Task to complete: Update the lines that start at the line containing "[Quick Search] (805, 60)" and run through the last line, replacing "Android" with "iOS" and changing nothing else. Give back only those lines.

[Text and element pointing records]
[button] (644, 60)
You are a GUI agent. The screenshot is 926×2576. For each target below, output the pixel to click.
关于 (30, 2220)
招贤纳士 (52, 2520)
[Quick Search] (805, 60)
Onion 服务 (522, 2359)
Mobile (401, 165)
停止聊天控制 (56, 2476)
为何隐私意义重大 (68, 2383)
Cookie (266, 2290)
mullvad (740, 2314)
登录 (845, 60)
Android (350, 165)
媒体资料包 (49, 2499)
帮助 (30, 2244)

Correct answer:
[Quick Search] (805, 60)
Onion 服务 (522, 2359)
Mobile (401, 165)
停止聊天控制 (56, 2476)
为何隐私意义重大 (68, 2383)
Cookie (266, 2290)
mullvad (740, 2314)
登录 (845, 60)
iOS (350, 165)
媒体资料包 (49, 2499)
帮助 (30, 2244)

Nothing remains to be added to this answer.